= TASK =
List, from the lines below, each one with "agent" in it.

= INPUT =
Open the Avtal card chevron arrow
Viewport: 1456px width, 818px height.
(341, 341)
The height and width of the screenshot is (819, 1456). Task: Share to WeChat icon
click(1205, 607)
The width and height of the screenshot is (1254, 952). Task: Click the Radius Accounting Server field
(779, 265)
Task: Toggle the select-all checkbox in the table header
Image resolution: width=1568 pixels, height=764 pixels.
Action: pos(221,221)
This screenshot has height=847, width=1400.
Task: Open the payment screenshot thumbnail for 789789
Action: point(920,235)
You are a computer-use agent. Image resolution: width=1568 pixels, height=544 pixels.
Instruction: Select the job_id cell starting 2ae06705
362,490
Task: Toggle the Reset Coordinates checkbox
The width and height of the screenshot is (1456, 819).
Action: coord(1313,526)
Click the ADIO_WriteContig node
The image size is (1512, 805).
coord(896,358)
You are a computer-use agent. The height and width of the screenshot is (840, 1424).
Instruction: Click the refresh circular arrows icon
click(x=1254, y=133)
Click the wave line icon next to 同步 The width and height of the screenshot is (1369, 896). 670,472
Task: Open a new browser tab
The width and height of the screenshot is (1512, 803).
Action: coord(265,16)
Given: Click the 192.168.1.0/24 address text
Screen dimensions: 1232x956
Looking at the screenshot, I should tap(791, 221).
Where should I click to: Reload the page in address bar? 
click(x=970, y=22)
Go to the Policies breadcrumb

= RESULT OF THE TASK =
You are a computer-use agent. Image resolution: width=1568 pixels, height=544 pixels.
You are a computer-use agent. The height and width of the screenshot is (840, 1424).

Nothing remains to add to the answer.